Change is coming. And with Barack Obama in transition mode, WilmerHale lawyers held a web conference for clients in November detailing what the Democratic administration means for businesses and a new regulatory agenda.
“There's a fear in some circles that Obama will be pushed too far to the left,” said Jamie Gorelick, co-chair of the defense, national security and government contracts practice and chair of the firm's public policy and strategy practice. “But conservative districts that have elected very moderate Democrats should be a check on that power. These so called Blue Dogs will not take positions that are difficult for them at home.”
Gorelick, former Deputy Attorney General and General Counsel of the Defense Department in the Clinton administration, provided an overview of Obama’s priorities, stating that while the president-elect had received a mandate, he did not win a landslide that could be the impetus for a deluge of legislation. Washington partners Thomas Mueller and Jim Lowe also took part in the webinar, focusing on the changes expected in the antitrust world, especially at the Federal Trade Commission (FTC) and Justice Department (DOJ).
Gorelick said the economy would be the immediate focus of the Obama administration, including both short- and long-term stimulus packages, and that a move to beef up regulatory agencies promised greater corporate oversight.
“There will be a regulatory melee,” she stated, “We all see a need to create better structures.”
In addition, Gorelick indicated that The Committee on Foreign Investment in the US (CFIUS) is also expected to receive particular focus. At a time when investment dollars are at a premium, much of the available funds will be coming from sources located outside the country..
On the antitrust front, Lowe indicated there's an expectation that the DOJ and FTC will be more aggressive on monopoly cases and merger enforcement. “There's a real possibility of merger guidelines being updated,” said Lowe.

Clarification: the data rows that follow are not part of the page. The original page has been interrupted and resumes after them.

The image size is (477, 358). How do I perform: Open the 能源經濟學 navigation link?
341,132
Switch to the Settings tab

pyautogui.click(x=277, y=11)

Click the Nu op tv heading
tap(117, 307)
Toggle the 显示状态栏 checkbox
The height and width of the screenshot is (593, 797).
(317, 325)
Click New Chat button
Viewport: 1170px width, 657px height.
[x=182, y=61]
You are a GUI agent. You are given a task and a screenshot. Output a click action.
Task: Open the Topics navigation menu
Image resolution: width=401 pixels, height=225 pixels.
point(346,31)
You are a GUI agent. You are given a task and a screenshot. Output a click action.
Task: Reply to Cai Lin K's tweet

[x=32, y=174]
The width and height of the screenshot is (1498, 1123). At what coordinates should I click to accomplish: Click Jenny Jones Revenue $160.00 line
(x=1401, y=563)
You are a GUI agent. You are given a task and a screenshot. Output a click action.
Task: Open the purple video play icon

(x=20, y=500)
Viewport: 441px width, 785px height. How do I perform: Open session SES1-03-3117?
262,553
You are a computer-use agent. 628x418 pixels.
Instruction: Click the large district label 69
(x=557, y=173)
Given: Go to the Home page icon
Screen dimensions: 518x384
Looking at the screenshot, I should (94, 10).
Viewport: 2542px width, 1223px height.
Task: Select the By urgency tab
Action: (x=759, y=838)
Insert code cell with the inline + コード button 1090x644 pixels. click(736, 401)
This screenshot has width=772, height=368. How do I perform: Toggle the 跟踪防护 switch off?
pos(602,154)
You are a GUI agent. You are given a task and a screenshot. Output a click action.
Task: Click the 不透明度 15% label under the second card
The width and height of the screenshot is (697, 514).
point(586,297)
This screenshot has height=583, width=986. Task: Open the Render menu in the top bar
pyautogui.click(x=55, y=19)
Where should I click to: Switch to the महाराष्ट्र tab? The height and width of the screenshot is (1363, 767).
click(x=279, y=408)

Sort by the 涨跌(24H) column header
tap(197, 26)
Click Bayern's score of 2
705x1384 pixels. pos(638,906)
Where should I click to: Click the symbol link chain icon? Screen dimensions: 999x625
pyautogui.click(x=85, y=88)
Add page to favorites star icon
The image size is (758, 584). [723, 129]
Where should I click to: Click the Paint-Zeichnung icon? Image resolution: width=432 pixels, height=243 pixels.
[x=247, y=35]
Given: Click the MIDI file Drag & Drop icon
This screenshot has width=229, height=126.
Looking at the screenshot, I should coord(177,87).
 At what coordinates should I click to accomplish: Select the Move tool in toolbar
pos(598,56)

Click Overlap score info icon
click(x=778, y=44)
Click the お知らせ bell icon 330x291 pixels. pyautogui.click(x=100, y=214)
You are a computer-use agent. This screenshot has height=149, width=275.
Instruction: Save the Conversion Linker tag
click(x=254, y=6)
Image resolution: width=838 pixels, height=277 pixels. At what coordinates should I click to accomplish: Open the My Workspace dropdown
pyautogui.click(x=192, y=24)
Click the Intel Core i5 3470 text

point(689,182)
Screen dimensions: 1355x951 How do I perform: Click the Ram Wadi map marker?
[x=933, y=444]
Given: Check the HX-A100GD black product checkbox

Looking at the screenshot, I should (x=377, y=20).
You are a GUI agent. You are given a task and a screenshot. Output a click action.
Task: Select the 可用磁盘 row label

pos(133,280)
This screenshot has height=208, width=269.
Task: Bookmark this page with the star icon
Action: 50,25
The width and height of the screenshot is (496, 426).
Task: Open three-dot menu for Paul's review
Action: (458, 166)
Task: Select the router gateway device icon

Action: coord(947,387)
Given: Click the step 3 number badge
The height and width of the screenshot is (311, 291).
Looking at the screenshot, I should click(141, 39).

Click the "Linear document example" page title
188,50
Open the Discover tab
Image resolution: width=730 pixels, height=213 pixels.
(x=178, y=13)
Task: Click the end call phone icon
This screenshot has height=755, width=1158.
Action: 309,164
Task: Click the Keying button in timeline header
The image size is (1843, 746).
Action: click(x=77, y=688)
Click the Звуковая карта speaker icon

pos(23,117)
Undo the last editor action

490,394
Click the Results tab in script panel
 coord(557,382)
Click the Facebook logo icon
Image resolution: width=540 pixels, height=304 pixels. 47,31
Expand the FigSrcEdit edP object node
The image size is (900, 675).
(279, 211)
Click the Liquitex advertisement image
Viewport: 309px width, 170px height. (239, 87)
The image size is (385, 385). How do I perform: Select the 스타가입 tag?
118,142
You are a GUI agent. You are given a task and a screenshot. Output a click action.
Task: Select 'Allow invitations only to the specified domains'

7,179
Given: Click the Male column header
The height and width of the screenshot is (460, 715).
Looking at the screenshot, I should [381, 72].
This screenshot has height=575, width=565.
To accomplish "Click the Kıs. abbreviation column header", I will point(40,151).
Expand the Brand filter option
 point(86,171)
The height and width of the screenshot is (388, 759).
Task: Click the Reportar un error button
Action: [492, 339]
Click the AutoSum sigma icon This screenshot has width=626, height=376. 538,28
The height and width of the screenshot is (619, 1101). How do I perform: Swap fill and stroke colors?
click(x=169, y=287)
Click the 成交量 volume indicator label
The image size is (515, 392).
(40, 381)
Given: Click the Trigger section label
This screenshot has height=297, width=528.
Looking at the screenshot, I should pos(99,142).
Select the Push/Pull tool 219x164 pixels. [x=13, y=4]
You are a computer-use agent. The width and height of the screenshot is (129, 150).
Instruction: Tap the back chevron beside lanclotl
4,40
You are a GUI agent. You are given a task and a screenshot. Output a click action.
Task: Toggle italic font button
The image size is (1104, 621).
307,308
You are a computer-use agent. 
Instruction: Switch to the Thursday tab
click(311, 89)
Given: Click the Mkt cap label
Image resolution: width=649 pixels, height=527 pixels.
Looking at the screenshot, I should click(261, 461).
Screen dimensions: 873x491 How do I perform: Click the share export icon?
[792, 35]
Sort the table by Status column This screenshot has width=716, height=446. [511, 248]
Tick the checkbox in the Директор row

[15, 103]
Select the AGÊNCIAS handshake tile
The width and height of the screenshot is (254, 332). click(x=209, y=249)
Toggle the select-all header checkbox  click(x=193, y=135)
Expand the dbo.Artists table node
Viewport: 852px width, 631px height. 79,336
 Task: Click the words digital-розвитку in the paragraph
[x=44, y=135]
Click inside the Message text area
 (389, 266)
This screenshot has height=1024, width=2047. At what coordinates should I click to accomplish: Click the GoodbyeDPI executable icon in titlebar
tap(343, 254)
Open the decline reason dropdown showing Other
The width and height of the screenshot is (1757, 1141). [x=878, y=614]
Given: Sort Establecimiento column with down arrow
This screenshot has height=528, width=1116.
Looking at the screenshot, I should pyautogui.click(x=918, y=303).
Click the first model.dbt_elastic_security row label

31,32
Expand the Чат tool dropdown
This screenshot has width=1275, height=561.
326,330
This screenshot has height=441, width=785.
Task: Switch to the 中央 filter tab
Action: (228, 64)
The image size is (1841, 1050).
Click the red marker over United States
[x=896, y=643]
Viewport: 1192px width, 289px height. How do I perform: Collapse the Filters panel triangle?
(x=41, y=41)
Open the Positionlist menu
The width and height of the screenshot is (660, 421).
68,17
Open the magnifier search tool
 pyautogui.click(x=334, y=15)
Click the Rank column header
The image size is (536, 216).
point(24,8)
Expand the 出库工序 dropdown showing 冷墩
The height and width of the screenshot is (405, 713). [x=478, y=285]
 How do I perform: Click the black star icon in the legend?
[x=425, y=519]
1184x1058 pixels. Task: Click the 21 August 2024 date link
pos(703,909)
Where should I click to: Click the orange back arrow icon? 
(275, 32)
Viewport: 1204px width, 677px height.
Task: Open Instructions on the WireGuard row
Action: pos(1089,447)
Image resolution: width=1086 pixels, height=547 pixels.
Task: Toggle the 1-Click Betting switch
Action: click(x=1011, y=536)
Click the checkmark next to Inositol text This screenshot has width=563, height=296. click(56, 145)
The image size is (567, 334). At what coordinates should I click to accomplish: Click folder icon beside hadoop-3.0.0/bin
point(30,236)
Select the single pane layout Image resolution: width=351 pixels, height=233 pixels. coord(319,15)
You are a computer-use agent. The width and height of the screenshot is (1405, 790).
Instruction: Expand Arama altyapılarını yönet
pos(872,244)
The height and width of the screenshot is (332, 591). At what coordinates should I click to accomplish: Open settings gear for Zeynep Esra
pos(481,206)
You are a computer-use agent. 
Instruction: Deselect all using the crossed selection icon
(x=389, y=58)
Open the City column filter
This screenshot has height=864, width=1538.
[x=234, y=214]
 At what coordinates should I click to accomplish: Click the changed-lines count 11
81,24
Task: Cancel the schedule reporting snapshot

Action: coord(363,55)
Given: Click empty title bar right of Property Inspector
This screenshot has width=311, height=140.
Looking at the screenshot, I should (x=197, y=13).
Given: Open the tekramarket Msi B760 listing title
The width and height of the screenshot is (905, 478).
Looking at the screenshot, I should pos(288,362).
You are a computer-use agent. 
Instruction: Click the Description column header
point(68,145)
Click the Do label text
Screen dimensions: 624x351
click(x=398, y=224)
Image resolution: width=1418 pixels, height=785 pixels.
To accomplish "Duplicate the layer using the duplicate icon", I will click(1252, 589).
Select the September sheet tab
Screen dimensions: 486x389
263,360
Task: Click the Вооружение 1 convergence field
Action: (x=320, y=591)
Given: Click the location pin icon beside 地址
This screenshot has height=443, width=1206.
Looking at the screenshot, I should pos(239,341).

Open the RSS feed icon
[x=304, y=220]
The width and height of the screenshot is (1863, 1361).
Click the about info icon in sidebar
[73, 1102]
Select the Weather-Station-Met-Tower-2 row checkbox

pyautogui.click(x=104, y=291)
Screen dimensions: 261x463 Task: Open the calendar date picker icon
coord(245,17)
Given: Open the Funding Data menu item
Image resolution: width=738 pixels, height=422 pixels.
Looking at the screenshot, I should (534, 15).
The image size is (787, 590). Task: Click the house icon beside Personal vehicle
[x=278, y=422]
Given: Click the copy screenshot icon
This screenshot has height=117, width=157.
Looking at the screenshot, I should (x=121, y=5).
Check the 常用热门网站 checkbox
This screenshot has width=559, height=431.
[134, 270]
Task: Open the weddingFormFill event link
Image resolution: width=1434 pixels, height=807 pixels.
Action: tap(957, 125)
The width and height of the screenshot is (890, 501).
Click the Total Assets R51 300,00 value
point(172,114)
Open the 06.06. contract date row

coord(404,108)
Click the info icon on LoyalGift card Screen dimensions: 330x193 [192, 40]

He also stated that the agencies and Congress may eliminate, or at least limit, some antitrust exemptions, including those for farmer cooperatives and the insurance, securities and banking industries.
Furthermore, he believes that while it is not clear at this point who will lead the two antitrust agencies, it is very likely that the frayed relations between the FTC and DOJ will improve and the doctrinal differences between the two agencies should narrow.
“We’re going to see a greater emphasis on merger review,” said Lowe. “This doesn’t mean we’re returning to a ‘big is bad’ theory, but there will be a discernable difference in how closely some mergers are reviewed.”
Finally, Lowe noted that other agencies with antitrust authority—including the Federal Energy Regulatory Commission, Federal Communications Commission and Surface Transportation Board—are likely to step up their enforcement.
Mueller, co-chair of the firm’s antitrust and competition practice, also said he foresees a narrowing in the interpretation and enforcement of antitrust reviews between the European Commission and the US. During the course of the 1990s and the early part of this decade, the US became the thought leader in the development of antitrust policy globally. "In many respects the US has lost dominance in this area," said Mueller. "I expect this administration to reassert itself." Invigorated engagement with foreign antitrust authorities would dovetail with the Obama administration’s broader diplomatic agenda.
Mueller also said the criminal enforcement activity at the DOJ is likely to remain a high priority, with an emphasis on addressing long open criminal investigations and possibly an effort to resolve more cases with foreign individuals on a plea bargain basis. "There's going to be an effort to fast-track criminal cases.”
Specifics of just how numerous and sweeping the reform will be will become more clear as Inauguration Day nears. But, suffice it to say, it is time for business leaders to take note: change is most definitely coming.